Hearing Aid Benefit Based on IOI-HA and HHIE-S (Aided)
The mean hearing aid benefit based on IOI-HA and HHIE-S (aided) were similar across all randomization groups. However, in the info + plan group, mean HHIE-S (aided) was slightly lower compared with other groups. There were no statistically significant interaction effects of the prompt and plan components on hearing aid benefit; IOI-HA [F (1, 199) = 1.10; p = 0.30; Partial η2 = 0.01] or HHIE-S (aided) [F (1, 199) = 0.21; p = 0.65; Partial η2 = 0.00]. There were also no significant main effects of the prompt or plan on hearing aid benefit (Table 5).
Potential Mechanism of Action; Self-Regulation and Habit
The mean self-regulation and habit of hearing aid use (based on SRBAI) were similar across the four randomization groups. However, the mean habit was slightly higher in the info + plan group compared with other groups. There were no statistically significant interaction effects of the prompt and plan components on self-reported self-regulation [F (1, 199) = 0.01; p = 0.92; Partial η2 = 0.00] and habit [F (1, 199) = 2.20; p = 0.14; Partial η2 = 0.01], after controlling for clinical and demographic characteristics of participants. Analysis with 2 X 2 ANCOVA however, showed there was a main effect of the prompt on self-regulation score [F (1, 199) = 4.40; p = 0.04; Partial η2 = 0.02, d = 0.28]. Participants in prompt group reported lower self-regulation hearing aid use compared with the participants in no prompt group (Table 5). There was also a significant main effect of the plan on habit of hearing aid [F (1, 199) = 6.07; p = 0.02; Partial η2 = 0.03, d = 0.30]. Participants in the plan group reported higher habit scores compared with no plan group (Table 5).
Given there were statistically significant effects of: (1) prompt on the proportion of time hearing aids were used and self-regulation score; and (2) plan on the proportion of time of hearing aids were used and habit score, mediation analyses were conducted. The aims were to test whether: (1) self-regulation may mediate the effect of prompt on the proportion of time hearing aids were used; and (2) habit may mediate the effect of plan on the proportion of time hearing aids were used.
The independent variables were groups; prompt (dummy-coded as 0 = no prompt, 1 = prompt) and plan (dummy-coded as 0 = no plan, 1 = plan). The mediators were self-regulation and habit (SRBAI) of hearing aid use. The dependent variable was proportion of time hearing aids were used. The covariates, age, sex, audiometric hearing thresholds and self-reported hearing handicap, HHIE-S (unaided), were included in the analysis.
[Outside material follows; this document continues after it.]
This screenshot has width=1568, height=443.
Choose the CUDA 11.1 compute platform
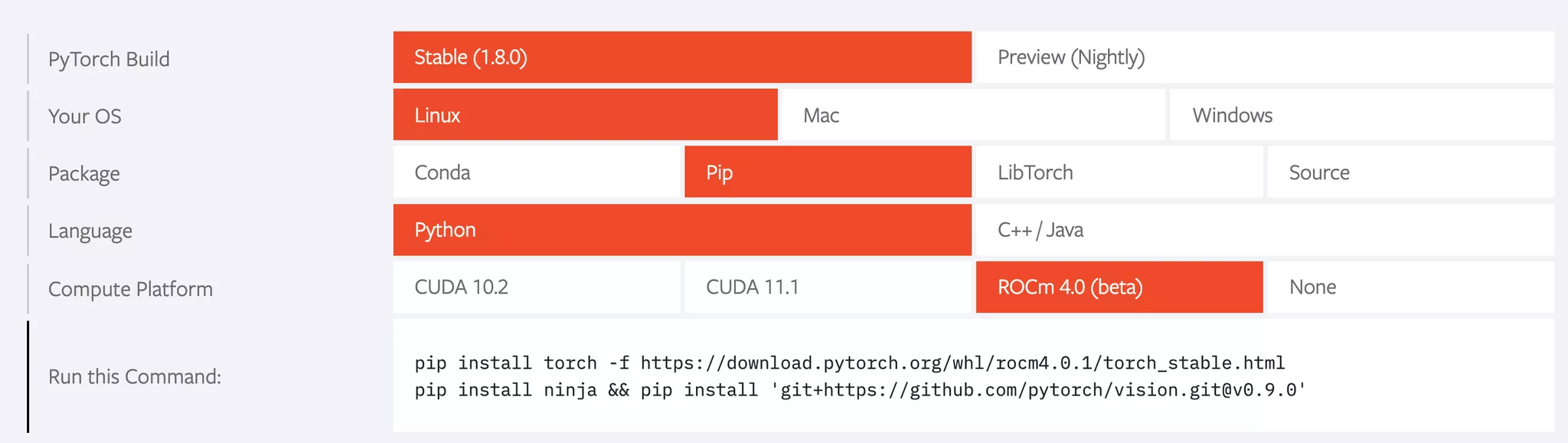tap(828, 287)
The results showed the confidence intervals associated with the indirect effects of self-regulation and habit did not contain zero. The results suggested that: (1) self-regulation mediated the effect of prompt on the proportion of time hearing aids were used (95% CI = −5.46 to −0.11) and (2) habit mediated the effect of plan on the proportion of time hearing aids were used (95% CI = 0.78 to 7.67). The results therefore indicated that: (1) the prompt undermined self-regulation of hearing aid use and (2) the plan promoted hearing aid use habits.
This is the first randomized controlled trial investigating the efficacy of the prompt and plan components of the I-PLAN health behavior change intervention to promote hearing aid use and benefit in new adult patients fitted with hearing aids. There are five key findings:
- The proportion of time hearing aids were used in specific situations that caused listening difficulty was lower in participants who received the prompt compared with no prompt [Meanprompt = 73.4% vs Meannoprompt = 79.9% of the time]
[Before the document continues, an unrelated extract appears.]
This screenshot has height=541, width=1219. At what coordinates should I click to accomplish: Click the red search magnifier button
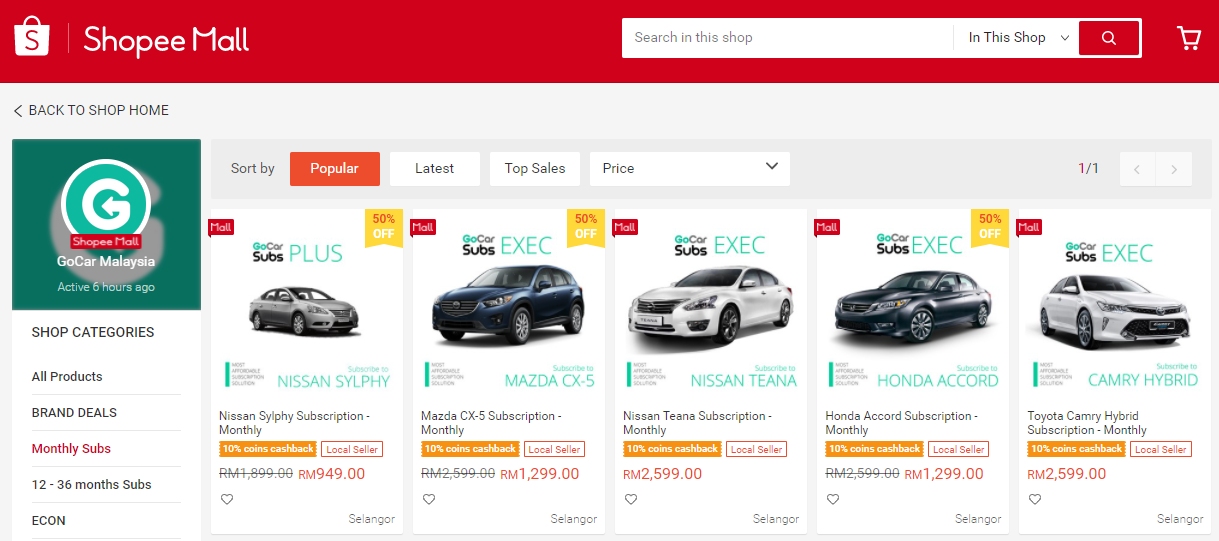1109,38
- Participants who received the plan reported greater hearing aid use compared with no plan [Meanplan = 81.0% vs Meannoplan = 71.8% of the time];
- Data-logged hearing aid use was reduced when participants received both prompt and plan;
- The prompt reduced self-regulation of hearing aid use; and
- The plan promoted hearing aid use habits.
In general, all participants involved in this study, regardless of their intervention group, showed relatively high hearing aid use (≈70% of the time). Contrary to predictions, the proportion of time hearing aids were used was lower in the prompt group compared with the no prompt group (73.4% versus 79.9% of the time; d = 0.24). Those who received the prompt also reported lower self-regulation scores. Results suggest that the prompt adversely affected hearing aid use by undermining self-regulation. It is possible that the physical prompt caused participants to delegate the responsibility for hearing aid use to the prompt rather than having to intrinsically monitor, evaluate and adjust their hearing aid use. Although consistent with relevant theory (e.g., Powers 1973), because self-regulation and hearing aid use were measured at the same point, we cannot be certain that the reduced self-regulation impacted hearing aid use. Longitudinal data at more time points would be needed to investigate whether reduced self-regulation preceded reduced hearing aid use (Lee et al. 2019,Sniehotta et al. 2006). In addition, given stigma associated with age may adversely impact hearing aid use (Wallhagen 2010), perhaps the physical prompt chosen in this study (i.e., the hearing aid box) was perceived by participants as an aversive reminder of aging. Participants in the prompt group may have used their hearing aid less as a strategy to avoid a psychological threat associated with aging. Those who received the physical prompt therefore were less likely using their hearing aid and to self-regulate of their hearing aid use. The unexpected adverse negative impact of the physical prompt suggests caution is warranted before delivering physical prompt behavior change interventions in hearing as well as in relation to other health behaviors. The negative impact of the specific physical prompt chosen in this study suggests that not just any object could serve as a physical prompt. Rather, researchers should identify physical prompts that are relevant to participants and do not have any negative associations to ensure that the physical prompt does not have adverse effects on desired health behavior.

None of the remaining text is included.